### THE TASK
Lay out the lines below as a Markdown table with the columns Row and Line text, numbering each row. Begin with the first line and stop after the line that contains "[x=89, y=64]". Skip blank lines and leave the pictures out.

### Dataset rows
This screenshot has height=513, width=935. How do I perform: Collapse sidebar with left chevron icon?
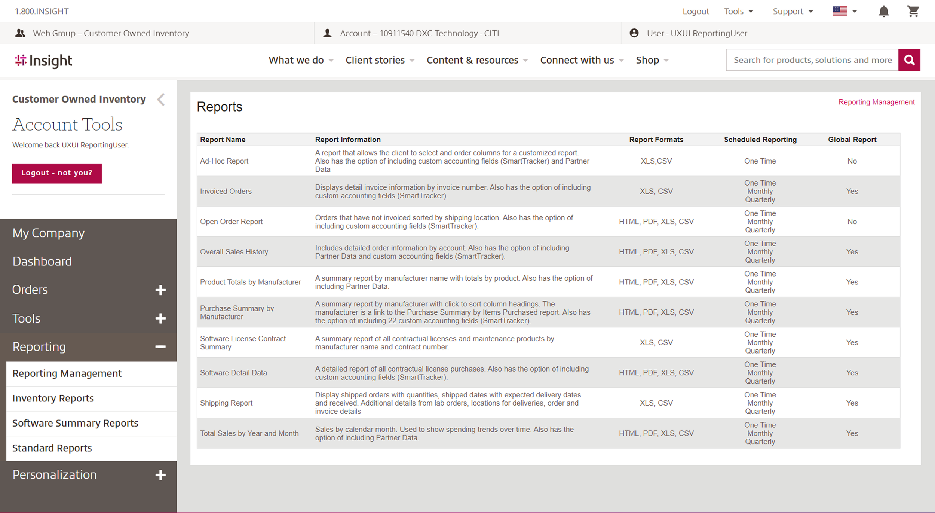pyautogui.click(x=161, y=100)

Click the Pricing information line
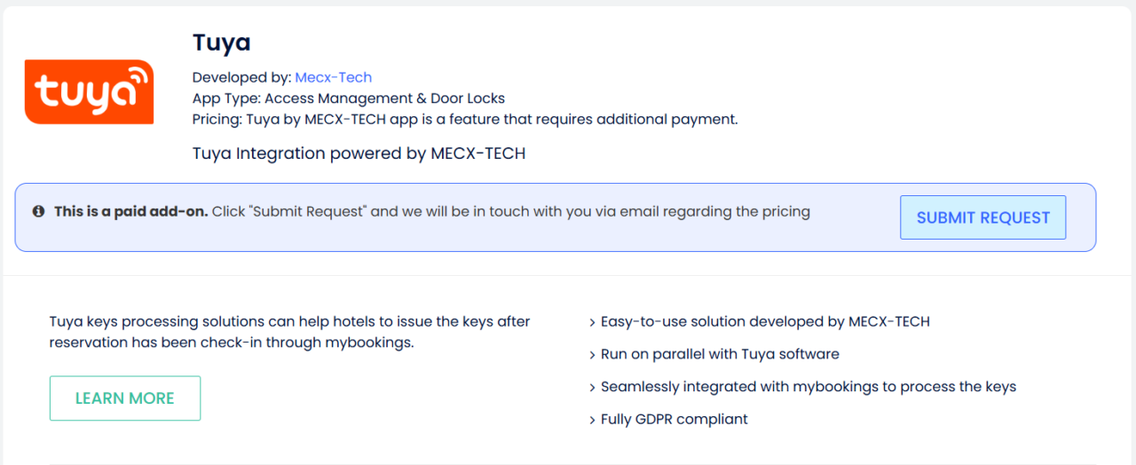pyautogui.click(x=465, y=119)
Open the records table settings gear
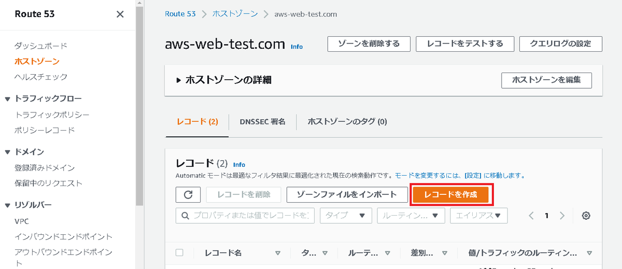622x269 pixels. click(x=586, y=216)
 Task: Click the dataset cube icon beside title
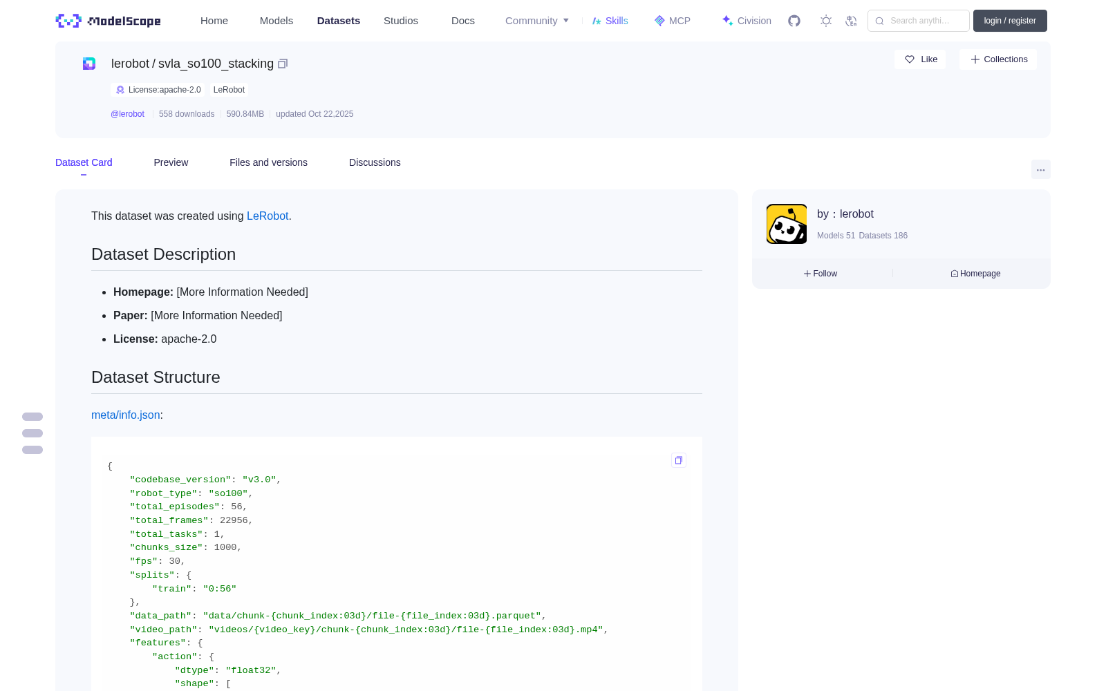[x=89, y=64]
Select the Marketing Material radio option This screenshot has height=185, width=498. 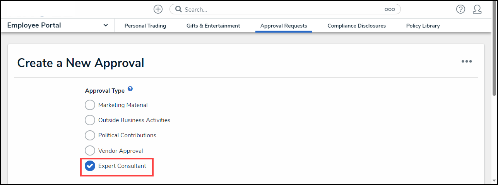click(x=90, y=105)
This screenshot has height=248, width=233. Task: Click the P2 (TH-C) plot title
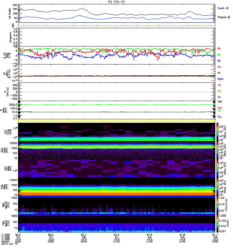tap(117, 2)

### PROBLEM SOLUTION
| Row | Line text |
|---|---|
| 1 | This screenshot has height=513, width=935. How do I perform: Collapse sidebar with left chevron icon? |
| 2 | pyautogui.click(x=161, y=100) |
| 3 | Click the Pricing information line |
| 4 | pyautogui.click(x=465, y=119) |
| 5 | Open the records table settings gear |
| 6 | 622x269 pixels. click(x=586, y=216) |
| 7 |  Task: Click the dataset cube icon beside title |
| 8 | [x=89, y=64] |